MUNCY CREEK TOWNSHIP — A household pet in the Muncy area died Saturday after again challenging a bear near the home of its family.

“Bear,” a chihuahua-pekinese mix, responded to an actual bear on the property of Melinda and Sid LeBarron of Muncy Creek Township, Lycoming County.

The dog encountered a bear under similar conditions 22 months ago.

The pet was called a “hero” at the time, though Melinda spent more than two months in a hospital recovering from injuries sustained trying to retrieve the little dog. They included fractures, lacerations and removal of part of a finger.

It all seemed to happen again at about 10 p.m. Saturday. Melinda said it was routine to let the dog out for a time in the evening, but “Bear” scented something in the yard this time.

“She started acting up, barking and carrying on and doing her hopping down through the yard,” Melinda said. “I knew something was down there, so I started screaming after her.”

Sid came running after hearing Melinda holler, knowing the dog was likely to run off or chase something.

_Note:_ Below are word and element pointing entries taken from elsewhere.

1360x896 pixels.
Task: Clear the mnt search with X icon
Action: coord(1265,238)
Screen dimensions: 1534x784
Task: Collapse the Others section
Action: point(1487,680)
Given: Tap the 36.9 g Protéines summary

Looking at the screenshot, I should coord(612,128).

Melinda then saw something move about 30 feet from the house and experienced a wave of disbelief.

“Uh-oh, here we go,” she recalled. “(The bear) came out enough and at about that time (Sid) was already at the door, thank goodness.”

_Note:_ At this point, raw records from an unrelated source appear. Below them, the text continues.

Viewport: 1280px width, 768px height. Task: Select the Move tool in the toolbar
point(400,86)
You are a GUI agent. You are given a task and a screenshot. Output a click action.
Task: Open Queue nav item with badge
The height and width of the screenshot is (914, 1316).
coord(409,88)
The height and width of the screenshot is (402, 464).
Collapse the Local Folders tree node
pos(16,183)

Melinda and Sid saw the bear chase the dog toward the house as they screamed at the top of their lungs.

“That bear was going full force,” said Melinda, as she pointed toward where the bear caught the dog. “That’s when I seen her grab ‘Bear’ and she put her up on that top step.”

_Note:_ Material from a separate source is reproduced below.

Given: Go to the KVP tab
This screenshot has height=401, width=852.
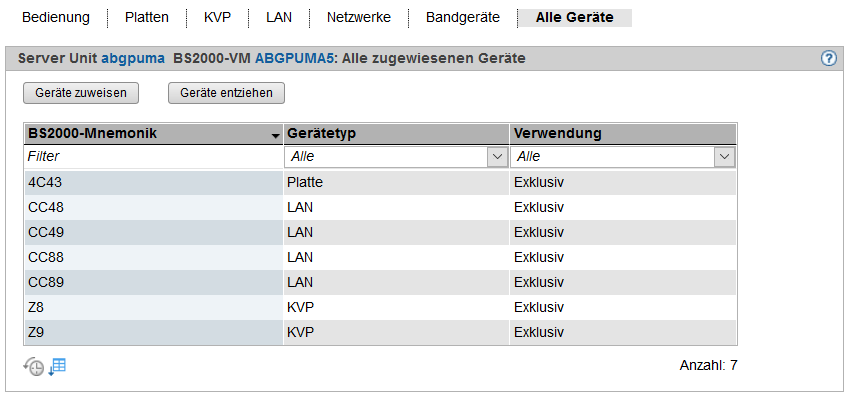Looking at the screenshot, I should coord(217,17).
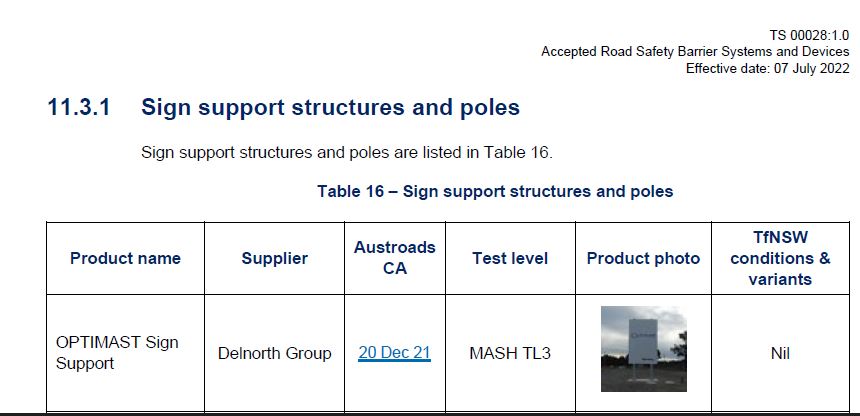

Sid attempted to fend off the bear with a curtain rod as it apparently tried to enter the house. He estimated its weight at around 250 pounds.

“I watched him,” Melinda added. “(Sid) was just wailing away on that bear at the top step, trying to get her to stop. But we already knew it was probably too late to save ‘Bear.’”

The bear left, dragging the dog across nearby Peach Orchard Road and into woods. Her remains, which will be cremated, were found about 250 yards away from the house.

Melinda and Sid said they were extra careful to follow Pennsylvania Game Commission guidelines after the Dec. 12, 2018, encounter. The guidelines included covering up feed for their ducks and chickens, making sure garbage was not reachable and other precautions.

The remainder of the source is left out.